News Local/State

Champaign County Board Chooses One Firm To Run & One To Broker Potential Sale Of Nursing Home

 
Champaign County Nursing Home

The Champaign County Nursing Home in Urbana. Scott Cameron/Illinois Public Media

The Champaign County Board is getting ready to hire the same firm to broker a potential sale of its troubled nursing home that brokered the sale of Vermilion County’s nursing home four years ago.  But before any sale occurs, the county board is hiring a new management firm for the facility, one that specializes in turning around nursing homes with problems.

County Board members voted at Tuesday night’s Committee of the Whole meeting to work with Marcus and Millichap for a possible nursing home sale.

County Board Chairman Pius Weibel was among seven Democrats voting against the firm — whose representatives found themselves defending their handling of Vermilion County’s sale of the former Vermilion Manor Nursing Home near Tilton.  Weibel notes the new private owners of that facility have come under fire for health-safety violations and employee layoffs.

“And the representative (of Marcus & Millichap) had said that he thought that the layoffs were due to some remodeling of a wing,” said Weibel. “I don’t think that was true at all, because the layoffs occurred the same day that they took over.”

The layoffs of 39 employees by new owners FNR Healthcare Group upon take possession of what is now Gardenview Manor in 2013 came as a shock to Vermilion County official. Earlier this year, Gardenview Manor was fined by the state for alleged violations involving resident deaths. Democrats on the Champaign County Board have cited such violations as reasons for the Champaign County Nursing Home to stay in the county’s hands.

But now that a brokerage firm has been chosen, Weibel says he might vote to approve a formal contract with Marcus and Millichap when it comes up in a few weeks. He says the county may simply not be able to afford the nursing home any longer, unless state government improves in delivering Medicaid payments and processing the Medicaid applications of nursing home residents.

Even with a firm to search for a buyer, it will take a 15-vote super-majority for any actual sale of the nursing home to be approved by the Champaign County Board.

Meanwhile, county board members voted unanimously Tuesday night to hire a firm to manage the Champaign County Nursing Home starting July 1. That when Management Performance Associates’ longtime contract with the county runs out.
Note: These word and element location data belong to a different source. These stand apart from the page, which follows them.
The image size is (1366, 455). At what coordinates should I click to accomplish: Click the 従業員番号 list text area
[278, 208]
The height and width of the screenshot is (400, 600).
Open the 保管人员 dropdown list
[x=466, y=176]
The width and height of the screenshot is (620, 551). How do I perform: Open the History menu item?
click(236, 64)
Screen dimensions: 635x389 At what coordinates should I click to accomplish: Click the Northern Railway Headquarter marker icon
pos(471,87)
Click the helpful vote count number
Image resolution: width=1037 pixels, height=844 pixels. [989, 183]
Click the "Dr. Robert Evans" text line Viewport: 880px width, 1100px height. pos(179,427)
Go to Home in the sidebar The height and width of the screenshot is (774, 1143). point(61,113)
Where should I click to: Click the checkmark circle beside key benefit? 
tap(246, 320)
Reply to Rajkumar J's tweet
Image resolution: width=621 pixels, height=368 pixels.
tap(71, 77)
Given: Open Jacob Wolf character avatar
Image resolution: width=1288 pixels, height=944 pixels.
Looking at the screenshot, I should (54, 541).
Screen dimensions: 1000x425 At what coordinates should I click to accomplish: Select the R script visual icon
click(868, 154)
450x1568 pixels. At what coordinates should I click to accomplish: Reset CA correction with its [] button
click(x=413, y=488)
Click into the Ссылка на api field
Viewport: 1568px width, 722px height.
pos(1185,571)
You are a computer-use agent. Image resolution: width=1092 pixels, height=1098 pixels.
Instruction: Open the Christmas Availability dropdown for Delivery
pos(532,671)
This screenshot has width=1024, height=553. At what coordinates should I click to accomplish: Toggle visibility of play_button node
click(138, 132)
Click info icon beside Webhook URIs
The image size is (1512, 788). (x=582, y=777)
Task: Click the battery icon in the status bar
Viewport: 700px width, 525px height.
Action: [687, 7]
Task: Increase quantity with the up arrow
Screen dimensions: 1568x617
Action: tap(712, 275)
The county’s new choice to operate the nursing home Northfield-based SAK Management Services, a firm that specializes in turning around “distressed” long-term healthcare facilities.

County Administrator Rick Snider says SAK impressed an evaluation committee with their plans for improving the nursing home’s finances.

“SAK had proposed plans for improved marketing of the home,” said Snider. “(It would) be much more aggressive in showing people the services that are available at Champaign County Nursing home, and help improve the census (the number of people staying at the nursing home). Census goes directly to the bottom line. If the more patients we have, the more financials will improve.”

The Champaign County Board will take a final vote on hiring SAK at the June 23 regular meeting. The county’s contract with the firm will be an open-ended one, in case the county board approves a potential buyer to take over the facility. But doing so will require a supermajority vote from at least 15 of the Champaign County Board’s 22 members.